Many high school juniors have taken or are studying to take the ACT or SAT. While most students aim to avoid a retake by surpassing their goal on the first test, the reality is that a vast majority of students attempt the ACT or SAT multiple times... and for good reason.
Both the ACT and SAT have a score choice policy that allows students to choose which test administration(s) to submit to colleges. As a result, there are a host of benefits associated with retaking the ACT or SAT for a second, if not third time.
Colleges do not penalize students who choose to take the ACT or SAT two or three times. It’s actually quite the opposite. The college admissions process rewards students that take the SAT multiple times by taking the SAT super score – a combination of the best performance on each section from multiple tests.

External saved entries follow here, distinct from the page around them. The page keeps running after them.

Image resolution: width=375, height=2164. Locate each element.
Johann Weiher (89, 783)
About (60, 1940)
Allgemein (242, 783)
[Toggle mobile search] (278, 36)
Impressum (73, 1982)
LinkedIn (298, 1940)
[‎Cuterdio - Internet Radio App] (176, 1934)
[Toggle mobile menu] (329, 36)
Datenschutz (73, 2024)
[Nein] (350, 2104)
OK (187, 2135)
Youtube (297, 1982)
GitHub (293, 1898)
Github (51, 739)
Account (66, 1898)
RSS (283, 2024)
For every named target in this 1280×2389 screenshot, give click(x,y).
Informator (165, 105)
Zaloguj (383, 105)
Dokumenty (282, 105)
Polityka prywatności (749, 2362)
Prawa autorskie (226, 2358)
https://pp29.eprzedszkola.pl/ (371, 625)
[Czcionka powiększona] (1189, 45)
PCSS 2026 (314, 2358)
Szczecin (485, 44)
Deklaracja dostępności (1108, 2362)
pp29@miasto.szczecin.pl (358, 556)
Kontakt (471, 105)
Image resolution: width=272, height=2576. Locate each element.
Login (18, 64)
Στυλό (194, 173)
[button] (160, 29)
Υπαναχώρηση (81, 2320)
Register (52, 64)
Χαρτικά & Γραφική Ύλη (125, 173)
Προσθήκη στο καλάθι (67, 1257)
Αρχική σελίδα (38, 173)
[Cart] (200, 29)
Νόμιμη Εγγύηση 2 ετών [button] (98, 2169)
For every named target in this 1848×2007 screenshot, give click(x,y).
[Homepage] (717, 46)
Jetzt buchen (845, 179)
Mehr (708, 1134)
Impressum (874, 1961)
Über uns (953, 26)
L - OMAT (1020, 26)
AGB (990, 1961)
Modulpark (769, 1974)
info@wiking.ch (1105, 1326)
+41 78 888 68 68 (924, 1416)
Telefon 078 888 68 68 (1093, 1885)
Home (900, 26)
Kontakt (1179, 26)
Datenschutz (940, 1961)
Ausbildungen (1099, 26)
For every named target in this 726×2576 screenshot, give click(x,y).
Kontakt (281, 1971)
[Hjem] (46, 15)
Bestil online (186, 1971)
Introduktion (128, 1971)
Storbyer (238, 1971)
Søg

While some admissions offices have begun to super score the ACT, most will only accept the highest composite score from a single ACT administration. This does not discount other benefits to multiple attempts at the ACT.
We all have bad days. There are distractions in our personal lives. For those students who don’t perform up to expectations on a specific test day, there are other opportunities to give the ACT or SAT another crack. Walking into a test with that knowledge can help reduce test anxiety, which happens to be a major road block between students and maximizing their potential on the ACT or SAT.
Along the same lines, students that perform well on their first attempt also have an incentive to retake the ACT or SAT. With a solid score under their belt, students can sit for the ACT or SAT pressure free. Additionally, since the SAT has a guessing penalty, students that have already posted scores close to their personal goals, can retake the test with a more aggressive approach to answering questions. We have found that students frequently improve their results in this situation.
Finally, test preparation is a process that requires time and hard work. Retaking the ACT or SAT can give students additional time to focus on the task at hand. With an official score already in tow, the motivational carrot of improving test scores becomes more concrete. As a result, the work done in the weeks between test dates can be the most effective prep for many students.